Finally, having demonstrated the effect of one source language on AMR structure, we ascertain whether this appears regardless of language (§3.3). In order to do this, we measure language effect when parsing from multiple source languages (Spanish and Chinese).
3.1 Effect of Source Language on AMR Structure
First, we set out to quantify the difference between parallel Chinese and English AMRs. To investigate AMR’s ability to serve as an interlingua, previous work has explored methods of characterizing the types of differences between parallel AMR graphs (AMRs annotating parallel sentences in different languages). Additionally, cross-lingual text-to-AMR parsing and AMR-to-text generation assumes that non-English AMRs should be structured similarly to English AMRs, given that most cross-lingual AMR parsing has been compared against gold English AMRs (not gold in-language—e.g., Spanish AMRs) (Wein and Schneider 2022). However, there has not yet been an effort to systematically quantify the effect on AMR structure of the language of the sentence being parsed (hereafter, the source language).
We hypothesize that regardless of any language-specific information in the AMR (i.e., even if the labels are made to be in the same language), the structure of AMRs across language pairs will likely differ because of the linguistic properties of the source sentence. To better understand the impact of language on AMR structure in the pursuit of effective evaluation of cross-lingual AMR pair similarity, we aim to quantify the amount of impact in parallel AMRs. Here we explore the effect of source language on AMR structure in the large annotated parallel corpus of Mandarin Chinese and English AMRs (Li et al. 2016).
To quantify the impact of source language on the AMR, we eliminate the measurable impact of lexical divergence and focus solely on structural divergences. To do this, we take a pair of parallel English and Chinese AMRs and manually translate every word in the Chinese graph into its English equivalent. This process of lexicalizing all Chinese tokens (replacing them with English tokens) ensures that the only quantifiable difference is AMR structure, so that we do not penalize lexical differences. Structural elements of the AMR are largely unchanged. We then evaluate via Smatch (Cai and Knight 2013), which is an algorithm to compare AMR graphs and calculate similarity. This produces a Smatch score quantifying the effect of source language on AMR structure. The choice of language pair was motivated by linguistic differences between Chinese and English, as well as the prominence of Chinese sentence–to–English AMR parsing (Damonte and Cohen 2020).

#### Written instruction 1:
From the records, transcribe the lines starting at the one containing "Task: Select the James Gandolfini contact" and ending after the one containing "Action: 1098,494", leaving the pictures out.
The text about AMR structure has no connection to the records that come after it.

Records for locating displayed items
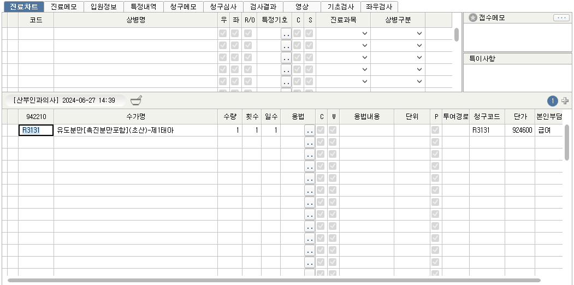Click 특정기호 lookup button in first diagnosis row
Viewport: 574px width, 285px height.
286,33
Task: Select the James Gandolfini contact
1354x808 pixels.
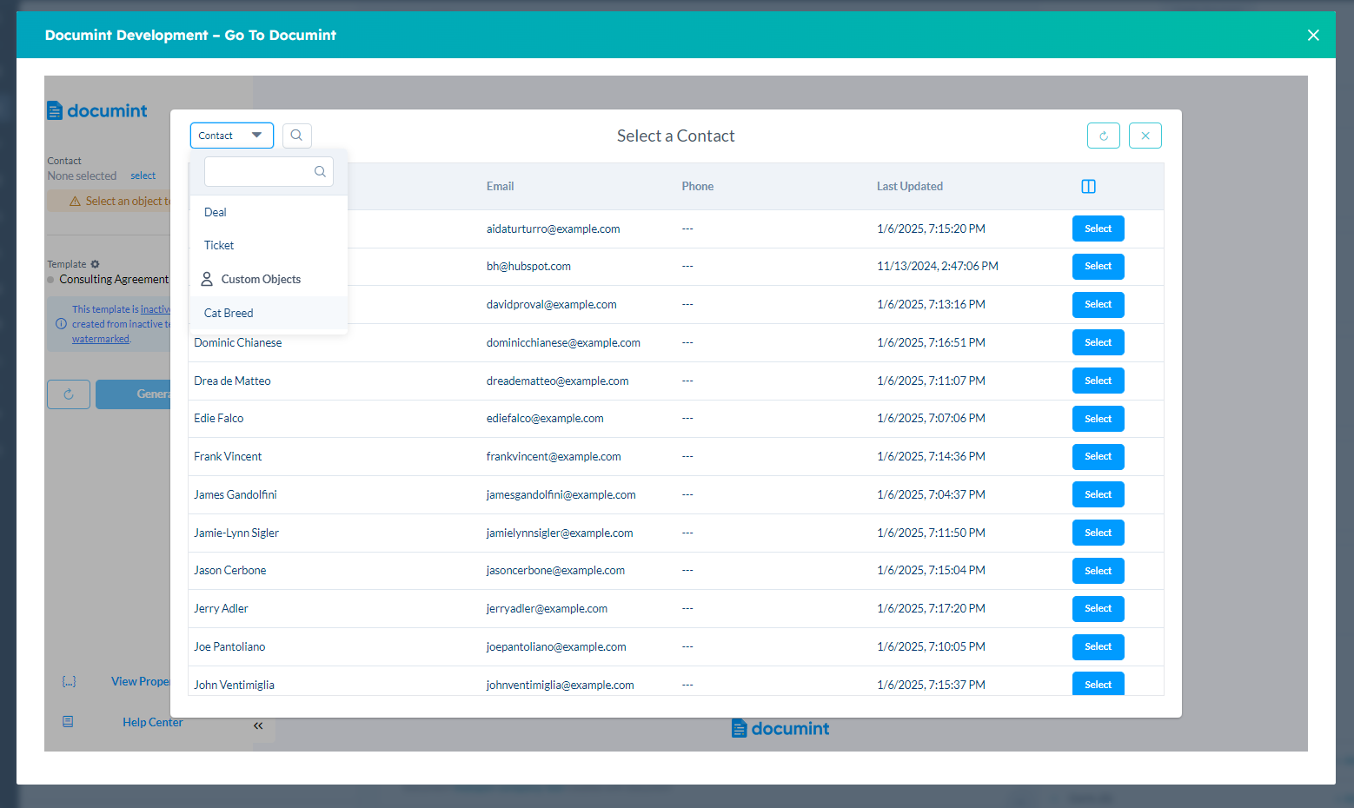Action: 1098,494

* * *

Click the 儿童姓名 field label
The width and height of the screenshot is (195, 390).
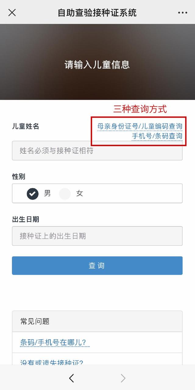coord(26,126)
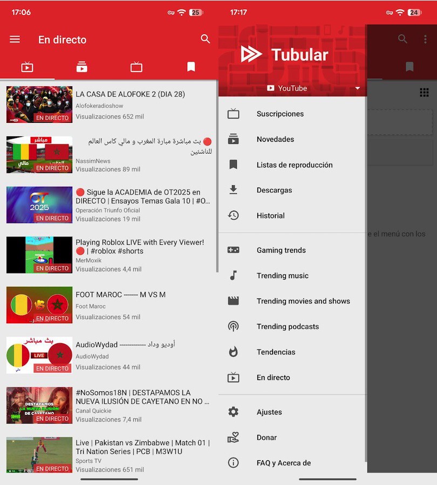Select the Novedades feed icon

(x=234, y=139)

#### Written instruction 2:
Pick up the text on source-language effects in AMR structure after its last sentence and write the next part.

#### Task response 1:
Task: Select the James Gandolfini contact
1354x808 pixels.
Action: 1098,494

#### Task response 2:
3.1.1 Dataset
For our annotation and analysis, we make use of parallel gold Chinese and English AMR annotations of the novel The Little Prince—the Chinese AMRs from the CAMR dataset (Li et al. 2016)4 and their parallel English AMR annotations (Banarescu et al. 2013).5 The 100 AMRs used are the first 100 annotations of both development sets, corresponding to the first 100 sentences of The Little Prince; 20 sentences were double-annotated. The average sentence length is 15.3 tokens for the 100 English sentences and 19.5 tokens for the 100 Chinese sentences. Since the Chinese AMRs do not include :wiki tags, we remove all :wiki tags from the gold English AMRs.
Note that The Little Prince was originally written in French, so both the English and Chinese versions are translations and may exhibit features of translationese and/or may be subject to differences due to French serving as a third pivot language (Koppel and Ordan 2011).
3.1.2 Approach
Our approach to manual relexification (visualized in Figure 3) consists of taking the CAMR annotation and replacing the Chinese concepts with English tokens. We want to replace the Chinese concepts with English tokens so that we do not penalize lexical differences (which are apparent as the words are originally in different languages), but rather, exclusively measure the structural differences between the AMRs. Specifically, this consists of a three-step process:
Manually translate the Chinese concepts to equivalent English tokens.
Check the parallel gold English AMR to identify synonyms of the manually generated translations of the Chinese concepts.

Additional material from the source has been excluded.